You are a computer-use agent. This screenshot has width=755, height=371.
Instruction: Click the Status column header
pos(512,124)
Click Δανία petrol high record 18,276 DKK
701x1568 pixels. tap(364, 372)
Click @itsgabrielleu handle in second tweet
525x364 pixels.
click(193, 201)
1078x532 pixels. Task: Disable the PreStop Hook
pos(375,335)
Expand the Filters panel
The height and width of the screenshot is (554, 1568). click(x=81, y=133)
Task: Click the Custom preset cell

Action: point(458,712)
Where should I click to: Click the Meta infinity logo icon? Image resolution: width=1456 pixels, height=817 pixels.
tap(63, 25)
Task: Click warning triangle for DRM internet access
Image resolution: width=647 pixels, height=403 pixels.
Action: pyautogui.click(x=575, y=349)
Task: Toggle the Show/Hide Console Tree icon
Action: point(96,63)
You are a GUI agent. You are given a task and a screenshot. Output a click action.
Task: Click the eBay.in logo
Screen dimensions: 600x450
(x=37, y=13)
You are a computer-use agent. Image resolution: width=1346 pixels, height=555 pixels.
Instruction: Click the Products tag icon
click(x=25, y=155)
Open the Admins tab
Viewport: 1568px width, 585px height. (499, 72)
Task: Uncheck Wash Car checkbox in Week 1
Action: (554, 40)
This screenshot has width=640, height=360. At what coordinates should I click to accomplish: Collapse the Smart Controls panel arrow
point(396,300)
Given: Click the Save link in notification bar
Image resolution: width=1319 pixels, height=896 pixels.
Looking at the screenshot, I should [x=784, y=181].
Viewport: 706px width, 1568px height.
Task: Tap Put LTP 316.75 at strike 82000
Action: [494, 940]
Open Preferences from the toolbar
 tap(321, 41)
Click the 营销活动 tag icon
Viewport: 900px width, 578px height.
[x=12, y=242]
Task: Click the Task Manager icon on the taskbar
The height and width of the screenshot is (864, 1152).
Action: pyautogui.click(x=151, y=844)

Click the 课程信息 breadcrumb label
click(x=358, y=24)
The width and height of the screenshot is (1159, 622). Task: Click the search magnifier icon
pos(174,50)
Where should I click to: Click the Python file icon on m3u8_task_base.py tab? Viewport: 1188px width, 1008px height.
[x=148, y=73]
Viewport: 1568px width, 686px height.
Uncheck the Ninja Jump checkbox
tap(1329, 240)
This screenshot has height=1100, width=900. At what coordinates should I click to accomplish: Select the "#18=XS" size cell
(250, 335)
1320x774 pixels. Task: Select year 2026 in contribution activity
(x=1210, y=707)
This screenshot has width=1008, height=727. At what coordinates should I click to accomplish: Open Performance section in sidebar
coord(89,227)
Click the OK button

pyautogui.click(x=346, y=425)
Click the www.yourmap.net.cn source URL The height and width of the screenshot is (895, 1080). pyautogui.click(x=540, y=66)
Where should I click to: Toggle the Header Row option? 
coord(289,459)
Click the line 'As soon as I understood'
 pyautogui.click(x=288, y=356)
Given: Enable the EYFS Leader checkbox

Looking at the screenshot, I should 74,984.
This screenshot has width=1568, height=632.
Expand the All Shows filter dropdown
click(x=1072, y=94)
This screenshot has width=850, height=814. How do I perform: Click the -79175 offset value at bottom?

════════

## ACTION ITEM:
Every entry is to be repeated precisely as it stands.

## TASK RESPONSE:
You are a computer-use agent. This screenshot has width=755, height=371.
Instruction: Click the Status column header
pos(512,124)
Click Δανία petrol high record 18,276 DKK
701x1568 pixels. tap(364, 372)
Click @itsgabrielleu handle in second tweet
525x364 pixels.
click(193, 201)
1078x532 pixels. Task: Disable the PreStop Hook
pos(375,335)
Expand the Filters panel
The height and width of the screenshot is (554, 1568). click(x=81, y=133)
Task: Click the Custom preset cell

Action: point(458,712)
Where should I click to: Click the Meta infinity logo icon? Image resolution: width=1456 pixels, height=817 pixels.
tap(63, 25)
Task: Click warning triangle for DRM internet access
Image resolution: width=647 pixels, height=403 pixels.
Action: pyautogui.click(x=575, y=349)
Task: Toggle the Show/Hide Console Tree icon
Action: point(96,63)
You are a GUI agent. You are given a task and a screenshot. Output a click action.
Task: Click the eBay.in logo
Screen dimensions: 600x450
(x=37, y=13)
You are a computer-use agent. Image resolution: width=1346 pixels, height=555 pixels.
Instruction: Click the Products tag icon
click(x=25, y=155)
Open the Admins tab
Viewport: 1568px width, 585px height. (499, 72)
Task: Uncheck Wash Car checkbox in Week 1
Action: (554, 40)
This screenshot has width=640, height=360. At what coordinates should I click to accomplish: Collapse the Smart Controls panel arrow
point(396,300)
Given: Click the Save link in notification bar
Image resolution: width=1319 pixels, height=896 pixels.
Looking at the screenshot, I should [x=784, y=181].
Viewport: 706px width, 1568px height.
Task: Tap Put LTP 316.75 at strike 82000
Action: [494, 940]
Open Preferences from the toolbar
 tap(321, 41)
Click the 营销活动 tag icon
Viewport: 900px width, 578px height.
[x=12, y=242]
Task: Click the Task Manager icon on the taskbar
The height and width of the screenshot is (864, 1152).
Action: pyautogui.click(x=151, y=844)

Click the 课程信息 breadcrumb label
click(x=358, y=24)
The width and height of the screenshot is (1159, 622). Task: Click the search magnifier icon
pos(174,50)
Where should I click to: Click the Python file icon on m3u8_task_base.py tab? Viewport: 1188px width, 1008px height.
[x=148, y=73]
Viewport: 1568px width, 686px height.
Uncheck the Ninja Jump checkbox
tap(1329, 240)
This screenshot has height=1100, width=900. At what coordinates should I click to accomplish: Select the "#18=XS" size cell
(250, 335)
1320x774 pixels. Task: Select year 2026 in contribution activity
(x=1210, y=707)
This screenshot has width=1008, height=727. At what coordinates should I click to accomplish: Open Performance section in sidebar
coord(89,227)
Click the OK button

pyautogui.click(x=346, y=425)
Click the www.yourmap.net.cn source URL The height and width of the screenshot is (895, 1080). pyautogui.click(x=540, y=66)
Where should I click to: Toggle the Header Row option? 
coord(289,459)
Click the line 'As soon as I understood'
 pyautogui.click(x=288, y=356)
Given: Enable the EYFS Leader checkbox

Looking at the screenshot, I should 74,984.
This screenshot has width=1568, height=632.
Expand the All Shows filter dropdown
click(x=1072, y=94)
This screenshot has width=850, height=814. How do I perform: Click the -79175 offset value at bottom?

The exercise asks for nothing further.